Disconnect: The Gap Between Black Culture, and Black People

By Jaylin Paschal

Many cultural phenomenons originate in a special, uniquely beautiful realm one may refer to as "blackness." Countless genres of music--rock 'n roll, hip hop, rap, R 'n B, the blues, jazz. Countless hairstyles--box braids, locs, afros. Countless dances--from line dances to Vine dances. Countless fashion trends. Countless popular phrases or terms. Countless viral tweets, videos, memes and other mediums of content. Black culture is impenetrable; a force to be reckoned with. It is admired from within and from afar. It is, whether you admit it or not, the driving force of creativity right now--from entertainment to communication to art. Black culture is a loved culture.

Black people, however, have a different existence.

It has always been interesting (and frustrating) to me that one could love black culture, and not black people. I'm bothered by the fact that white woman "rapper" Iggy Azealia lives off of black culture but does not acknowledge the black condition. I am annoyed by white men who love hip hop but disregard all of the mentions of social struggles in their favorite songs. I don't quite like the white art curators who marvel over Basquiat, yet turn their backs on the young black men living lives similar to that of the late artist. I have low tolerance for those white people who frequently use slang that originated in black neighborhoods but are afraid to go to those neighborhoods.

There's something off here. There is a disconnect between a culture and a people--one that cannot exist sensibly. True appreciation for a culture must be rooted in an appreciation for the creators thereof.

Why is it non-black people are so willing to adopt the aspects of blackness they think are cool, but not willing to speak against the aspects of blackness that are not? The statement has been repeated between head shakes and long sighs for decades: "Everybody wants to be a nigga, until its time to be a nigga." If you want to sing with us--dance with us, play with us--march with us, too.

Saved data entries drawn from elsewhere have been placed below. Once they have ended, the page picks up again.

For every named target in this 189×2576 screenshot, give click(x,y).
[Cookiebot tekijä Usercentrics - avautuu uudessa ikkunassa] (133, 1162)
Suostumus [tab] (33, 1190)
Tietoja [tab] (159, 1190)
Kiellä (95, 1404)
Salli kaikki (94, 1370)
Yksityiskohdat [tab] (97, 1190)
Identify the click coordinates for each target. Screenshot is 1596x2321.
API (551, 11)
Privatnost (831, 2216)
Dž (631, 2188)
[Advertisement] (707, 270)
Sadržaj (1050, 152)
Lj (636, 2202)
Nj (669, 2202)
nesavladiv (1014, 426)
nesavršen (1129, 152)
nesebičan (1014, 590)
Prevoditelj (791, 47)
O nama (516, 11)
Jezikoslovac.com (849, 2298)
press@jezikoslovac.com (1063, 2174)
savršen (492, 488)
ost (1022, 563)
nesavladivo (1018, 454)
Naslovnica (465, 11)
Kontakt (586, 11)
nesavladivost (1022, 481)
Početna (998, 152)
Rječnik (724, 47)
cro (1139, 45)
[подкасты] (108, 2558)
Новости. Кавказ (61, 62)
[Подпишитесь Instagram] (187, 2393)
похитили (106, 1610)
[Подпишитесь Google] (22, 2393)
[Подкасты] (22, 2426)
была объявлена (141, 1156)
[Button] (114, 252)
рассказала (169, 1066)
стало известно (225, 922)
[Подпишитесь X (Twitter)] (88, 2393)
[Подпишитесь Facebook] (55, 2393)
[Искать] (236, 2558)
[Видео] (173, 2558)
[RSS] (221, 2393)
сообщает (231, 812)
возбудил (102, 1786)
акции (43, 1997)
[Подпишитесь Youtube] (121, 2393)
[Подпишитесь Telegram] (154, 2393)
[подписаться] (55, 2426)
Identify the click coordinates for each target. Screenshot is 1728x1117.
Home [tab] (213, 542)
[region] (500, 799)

Because black culture is so, frankly put, gorgeous, it will never stop permeating boundaries. It will always bleed into the lives of those who live outside of this realm of blackness. It will always be admired by outsiders and onlookers. I am proud of this. I am so damn proud of this. However I will be prouder still when it is not just our culture that is appreciated, but ourselves as well. That is when appreciation will translate into more than appropriation, and more than phenomena.